■ Exercise instructions:
Rewrite the records below, changing each "File menu" to "Edit menu" and keeping everything else the same.

— start Extracted information —

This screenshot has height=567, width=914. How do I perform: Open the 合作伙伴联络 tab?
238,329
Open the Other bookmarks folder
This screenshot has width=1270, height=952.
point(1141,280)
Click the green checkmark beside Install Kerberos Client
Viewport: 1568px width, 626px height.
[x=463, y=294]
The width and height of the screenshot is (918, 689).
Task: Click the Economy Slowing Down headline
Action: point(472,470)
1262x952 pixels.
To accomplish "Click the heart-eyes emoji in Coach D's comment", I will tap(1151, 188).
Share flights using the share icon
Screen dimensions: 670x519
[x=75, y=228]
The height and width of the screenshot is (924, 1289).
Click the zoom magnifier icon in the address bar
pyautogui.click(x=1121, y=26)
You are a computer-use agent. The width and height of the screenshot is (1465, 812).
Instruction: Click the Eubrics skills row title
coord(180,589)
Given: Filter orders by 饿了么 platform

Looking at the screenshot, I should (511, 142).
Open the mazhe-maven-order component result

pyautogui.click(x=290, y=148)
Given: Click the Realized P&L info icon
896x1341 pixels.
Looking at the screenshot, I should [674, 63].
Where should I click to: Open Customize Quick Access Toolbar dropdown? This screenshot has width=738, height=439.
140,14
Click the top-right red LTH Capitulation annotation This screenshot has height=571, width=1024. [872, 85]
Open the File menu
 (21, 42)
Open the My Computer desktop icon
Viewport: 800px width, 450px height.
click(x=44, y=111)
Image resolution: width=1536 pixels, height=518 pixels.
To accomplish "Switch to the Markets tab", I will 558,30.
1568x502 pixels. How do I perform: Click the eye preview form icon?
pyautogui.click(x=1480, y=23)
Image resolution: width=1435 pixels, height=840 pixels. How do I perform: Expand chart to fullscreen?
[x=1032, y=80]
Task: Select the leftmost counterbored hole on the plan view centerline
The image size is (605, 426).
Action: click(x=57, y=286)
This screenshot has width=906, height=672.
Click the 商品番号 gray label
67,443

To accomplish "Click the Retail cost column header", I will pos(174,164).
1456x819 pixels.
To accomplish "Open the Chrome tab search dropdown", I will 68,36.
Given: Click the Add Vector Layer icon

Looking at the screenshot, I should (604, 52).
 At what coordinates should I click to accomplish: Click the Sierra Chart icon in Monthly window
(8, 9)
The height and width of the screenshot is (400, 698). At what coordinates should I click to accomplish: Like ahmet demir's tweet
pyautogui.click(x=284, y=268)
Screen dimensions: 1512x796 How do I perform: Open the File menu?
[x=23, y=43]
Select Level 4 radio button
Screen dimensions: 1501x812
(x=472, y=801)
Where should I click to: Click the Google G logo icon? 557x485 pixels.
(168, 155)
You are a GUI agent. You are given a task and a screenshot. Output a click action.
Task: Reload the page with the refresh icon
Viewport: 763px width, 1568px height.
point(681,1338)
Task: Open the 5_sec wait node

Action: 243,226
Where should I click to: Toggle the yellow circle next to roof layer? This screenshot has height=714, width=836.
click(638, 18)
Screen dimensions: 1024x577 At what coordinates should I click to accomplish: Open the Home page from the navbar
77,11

— end Extracted information —

■ Output of the exercise:
This screenshot has height=567, width=914. How do I perform: Open the 合作伙伴联络 tab?
238,329
Open the Other bookmarks folder
This screenshot has width=1270, height=952.
point(1141,280)
Click the green checkmark beside Install Kerberos Client
Viewport: 1568px width, 626px height.
[x=463, y=294]
The width and height of the screenshot is (918, 689).
Task: Click the Economy Slowing Down headline
Action: point(472,470)
1262x952 pixels.
To accomplish "Click the heart-eyes emoji in Coach D's comment", I will tap(1151, 188).
Share flights using the share icon
Screen dimensions: 670x519
[x=75, y=228]
The height and width of the screenshot is (924, 1289).
Click the zoom magnifier icon in the address bar
pyautogui.click(x=1121, y=26)
You are a computer-use agent. The width and height of the screenshot is (1465, 812).
Instruction: Click the Eubrics skills row title
coord(180,589)
Given: Filter orders by 饿了么 platform

Looking at the screenshot, I should (511, 142).
Open the mazhe-maven-order component result

pyautogui.click(x=290, y=148)
Given: Click the Realized P&L info icon
896x1341 pixels.
Looking at the screenshot, I should [674, 63].
Where should I click to: Open Customize Quick Access Toolbar dropdown? This screenshot has width=738, height=439.
140,14
Click the top-right red LTH Capitulation annotation This screenshot has height=571, width=1024. [872, 85]
Open the Edit menu
 (21, 42)
Open the My Computer desktop icon
Viewport: 800px width, 450px height.
click(x=44, y=111)
Image resolution: width=1536 pixels, height=518 pixels.
To accomplish "Switch to the Markets tab", I will 558,30.
1568x502 pixels. How do I perform: Click the eye preview form icon?
pyautogui.click(x=1480, y=23)
Image resolution: width=1435 pixels, height=840 pixels. How do I perform: Expand chart to fullscreen?
[x=1032, y=80]
Task: Select the leftmost counterbored hole on the plan view centerline
The image size is (605, 426).
Action: click(x=57, y=286)
This screenshot has width=906, height=672.
Click the 商品番号 gray label
67,443

To accomplish "Click the Retail cost column header", I will pos(174,164).
1456x819 pixels.
To accomplish "Open the Chrome tab search dropdown", I will 68,36.
Given: Click the Add Vector Layer icon

Looking at the screenshot, I should (604, 52).
 At what coordinates should I click to accomplish: Click the Sierra Chart icon in Monthly window
(8, 9)
The height and width of the screenshot is (400, 698). At what coordinates should I click to accomplish: Like ahmet demir's tweet
pyautogui.click(x=284, y=268)
Screen dimensions: 1512x796 How do I perform: Open the Edit menu?
[x=23, y=43]
Select Level 4 radio button
Screen dimensions: 1501x812
(x=472, y=801)
Where should I click to: Click the Google G logo icon? 557x485 pixels.
(168, 155)
You are a GUI agent. You are given a task and a screenshot. Output a click action.
Task: Reload the page with the refresh icon
Viewport: 763px width, 1568px height.
point(681,1338)
Task: Open the 5_sec wait node

Action: 243,226
Where should I click to: Toggle the yellow circle next to roof layer? This screenshot has height=714, width=836.
click(638, 18)
Screen dimensions: 1024x577 At what coordinates should I click to accomplish: Open the Home page from the navbar
77,11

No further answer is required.